Karnaval Asia Afrika di (Mata) Bandung


“Geura eta mandina! Engke telat ieu teh lalajo pawaina,” begitu bunyi teriakan Ceu Odey tetangga sebelah yang saling bersahutan dengan gedoran pintu kamar mandi. Yaa..beginilah memang kondisi rumah tempat tinggal saya yang memungkinkan untuk saling berbagi dengar dengan tetangga. Selama beberapa minggu terakhir, event akbar Karnaval Asia Afrika yang digelar untuk memperingati Konferensi Asia Afrika (KAA) 1955 ini memang sangat mengundang antusias wisatawan maupun warga Bandung untuk berbondong-bondong hadir menyaksikan langsung. Inilah kondisi yang terjadi empat tahun lalu saat peringatan KAA ke-60 tahun.
Suasana Karnaval Asia Afrika tahun 2015
Lain dulu, lain sekarang. Suara antusiasme tersebut mulai memudar menjadi suara sumbang seperti “males”, “macet”, “bosen”, dan “rieut loba jelema”. Special untuk tahun Karnaval Asia Afrika 2019 ini, suaranya bertambah dengan ucapan “panas”. Entah apa yang dipikirkan penyelenggara, bisa-bisanya menggelar acara pawai yang dimulai pukul 10 siang, saat matahari sedang terik-teriknya. Hal ini pun tentu berdampak kepada para pehobi foto yang banyak mendapatkan gambar-gambar peserta karnaval berwajah gelap, dikarenakan cahaya matahari yang berada tepat di atas kepala menimbulkan bayangan pada muka. Saya sendiri hanya tahan sekitar 30 menit di lokasi acara.

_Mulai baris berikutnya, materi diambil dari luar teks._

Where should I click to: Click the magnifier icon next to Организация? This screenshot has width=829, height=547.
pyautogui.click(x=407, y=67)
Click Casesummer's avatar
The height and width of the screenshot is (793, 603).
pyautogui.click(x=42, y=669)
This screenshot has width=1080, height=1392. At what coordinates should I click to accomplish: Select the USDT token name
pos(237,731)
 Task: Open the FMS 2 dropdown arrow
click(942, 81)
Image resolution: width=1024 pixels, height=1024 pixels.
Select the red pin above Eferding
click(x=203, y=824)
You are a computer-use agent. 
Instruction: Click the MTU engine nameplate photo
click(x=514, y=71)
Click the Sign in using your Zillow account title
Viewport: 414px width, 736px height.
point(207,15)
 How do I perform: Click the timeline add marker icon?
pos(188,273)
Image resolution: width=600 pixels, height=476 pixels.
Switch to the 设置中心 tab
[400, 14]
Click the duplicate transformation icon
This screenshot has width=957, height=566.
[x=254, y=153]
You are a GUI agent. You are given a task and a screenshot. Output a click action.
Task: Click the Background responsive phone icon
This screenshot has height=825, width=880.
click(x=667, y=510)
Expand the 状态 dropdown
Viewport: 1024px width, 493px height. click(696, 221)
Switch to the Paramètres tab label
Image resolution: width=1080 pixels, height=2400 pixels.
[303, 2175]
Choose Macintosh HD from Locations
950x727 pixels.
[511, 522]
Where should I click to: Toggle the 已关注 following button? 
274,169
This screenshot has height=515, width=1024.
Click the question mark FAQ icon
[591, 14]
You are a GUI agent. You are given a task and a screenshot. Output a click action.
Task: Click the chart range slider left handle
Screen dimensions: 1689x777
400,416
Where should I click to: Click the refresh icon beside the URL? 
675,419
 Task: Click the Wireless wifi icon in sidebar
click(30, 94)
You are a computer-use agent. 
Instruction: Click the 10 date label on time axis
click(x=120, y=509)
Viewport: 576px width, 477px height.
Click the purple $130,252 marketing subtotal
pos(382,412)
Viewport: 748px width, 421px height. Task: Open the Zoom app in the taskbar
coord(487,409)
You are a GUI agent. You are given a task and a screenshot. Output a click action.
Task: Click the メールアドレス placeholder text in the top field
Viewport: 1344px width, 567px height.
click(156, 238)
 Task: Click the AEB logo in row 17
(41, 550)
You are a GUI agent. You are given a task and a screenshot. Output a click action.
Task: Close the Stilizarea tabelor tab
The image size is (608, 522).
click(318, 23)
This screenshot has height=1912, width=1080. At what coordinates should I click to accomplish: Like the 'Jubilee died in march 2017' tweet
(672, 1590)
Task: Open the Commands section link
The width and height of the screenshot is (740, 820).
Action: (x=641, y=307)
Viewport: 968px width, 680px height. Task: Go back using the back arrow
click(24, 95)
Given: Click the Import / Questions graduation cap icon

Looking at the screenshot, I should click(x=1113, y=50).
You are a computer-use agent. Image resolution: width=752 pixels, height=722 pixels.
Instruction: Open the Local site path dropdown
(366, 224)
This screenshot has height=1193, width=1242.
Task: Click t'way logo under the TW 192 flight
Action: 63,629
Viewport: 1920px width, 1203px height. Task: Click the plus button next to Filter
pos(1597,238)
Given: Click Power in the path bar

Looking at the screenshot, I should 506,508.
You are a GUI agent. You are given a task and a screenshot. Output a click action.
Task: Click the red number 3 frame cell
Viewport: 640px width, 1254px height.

Penyelenggaraan Karnaval Asia Afrika tahun 2015 memang menjadi penanda awal mula Bandung kemudian menjadi sebuah kota karnaval. Setidaknya dalam satu tahun, akan ada dua event karnaval yang kini sudah rutin diselenggarakan di Bandung, yakni Asia Africa Carnival, dan Bandung Light Festival. Bahkan pada tahun 2017, ada tiga karnaval. Agenda karnaval pada tahun tersebut ditambah dengan Karnaval Kemerdekaan Pesona Parahyangan yang memang diadakan bergilir setiap tahunnya, dan pada saat itu, Bandung mendapat giliran menjadi tuan rumah.
Karnaval Asia Afrika 2019
Acara karnaval seperti ini sebetulnya tentu tidak jelek, asalkan dikonsep dan dieksekusi dengan matang. Sedangkan untuk penyelenggaraan tahun ini, mohon maaf, selain pemilihan waktu yang salah, serta pengembangan konsep yang diam di tempat, rasanya Karnaval Asia Afrika kali ini dibuat hanya untuk menggugurkan kewajiban. Sangat terkesan “yang penting ada”. Bahkan saya sempat melihat sebuah postingan mengenai pembukaan pendaftaran untuk peserta karnaval baru disebarkan setelah lebaran, atau sekitar tiga minggu sebelum acara berlangsung.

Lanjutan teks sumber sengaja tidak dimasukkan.